The MacNeills received the shocking news July 3, 2009, following a seemingly innocent MRI when Ross was experiencing occasional headaches playing travel hockey. The night of the diagnosis, Ross was taken to Children's Memorial Hospital, and the MacNeills' journey began.
"It is impossible to describe how life-shattering that phone call is," Kim said. "We want to do whatever we can to get that number from 10 kids diagnosed every day to 0."
Cancer was how Ross died, after a four-year battle. In life, Kim said her son "lived his 11 years beautifully and selflessly." His eyes never looked past the less fortunate.
Kim recalled a drive through downtown Wheaton, passing a homeless person. On their way back home, Ross asked if they could bring the man a muffin the next day. From then on, Ross wished to always give the homeless he came across whatever he had. A dollar here, a snack in the car or muffin from home there.

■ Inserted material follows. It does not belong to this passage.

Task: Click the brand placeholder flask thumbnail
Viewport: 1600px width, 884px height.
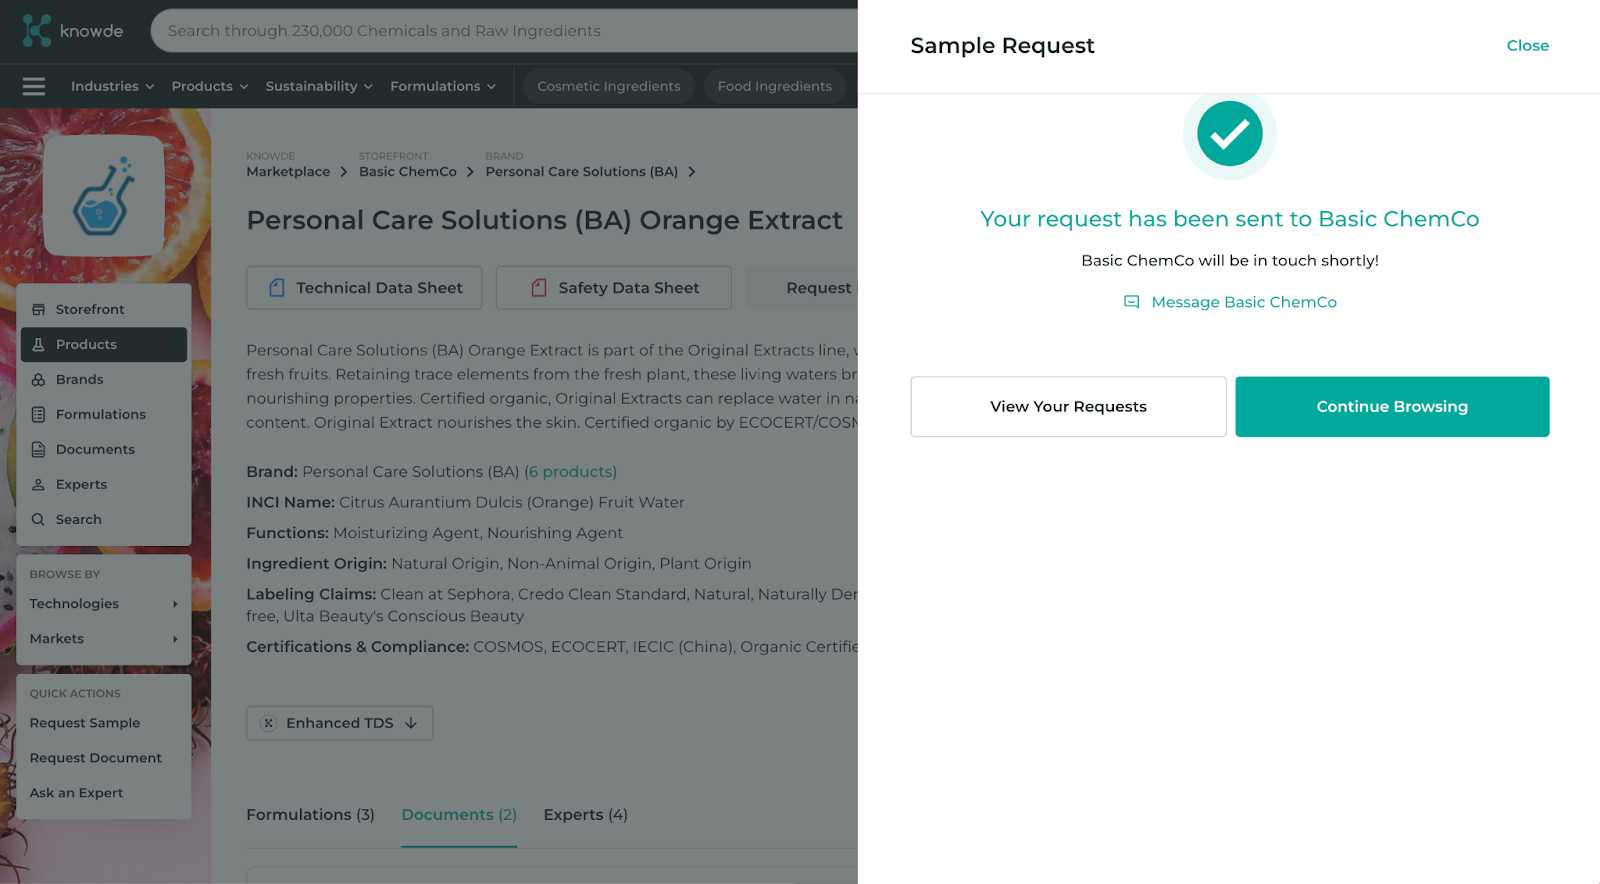Action: point(103,196)
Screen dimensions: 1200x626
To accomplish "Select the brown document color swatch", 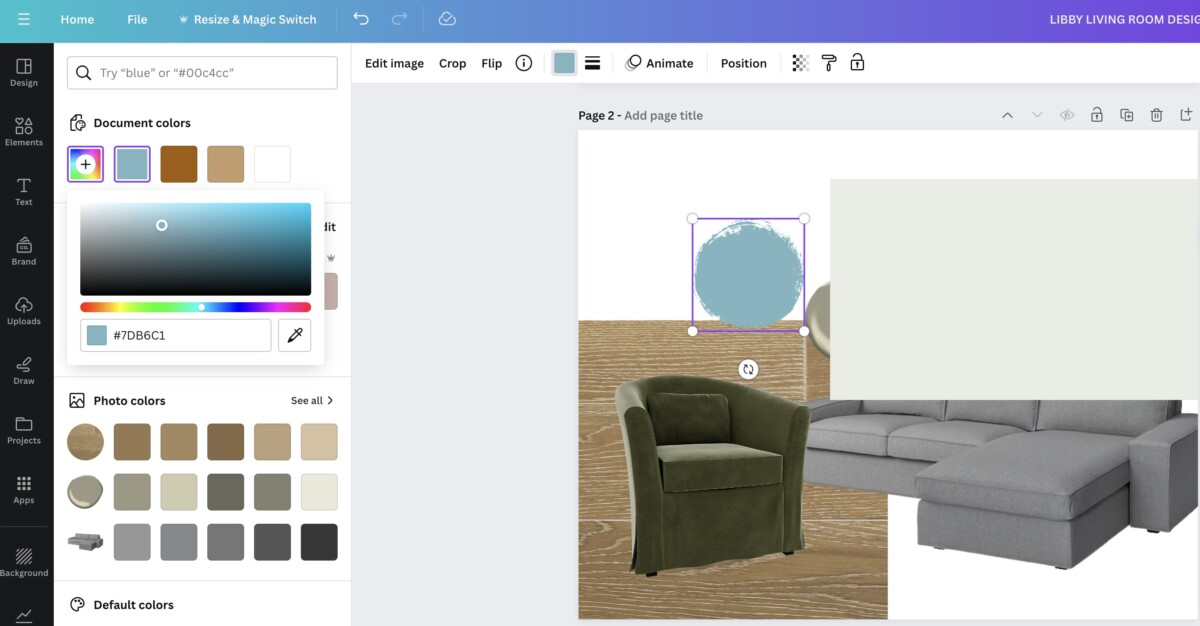I will tap(178, 163).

"Homelessness through Ross' eyes was a simple thing. He would say, 'They are just people like me without what I have,'" Kim said. "That moment, it completely changed our family's perspective."
The foundation's efforts to fight homelessness are local, as it supports DuPage Public Action to Deliver Shelter. The MacNeills' fight against pediatric brain cancer starts with increasing awareness, funding and urgency, and a commitment to raise money and invest in promising research.
Kim asks if one could wave "an ultimate wand," which 10 children would a person pick to be diagnosed with cancer every day? Or could a person tell 10 kids every day they had cancer?
"You are joining us if you are uncomfortable with that statistic," Kim said. "Our son gave his life to this cause. We are going to fight pediatric cancer and homelessness with everything we got."
An online donation page at www.r33m.org will be available soon. Until then, donations can be sent to The Ross K. MacNeill Foundation, PO Box 333, Wheaton IL 60187.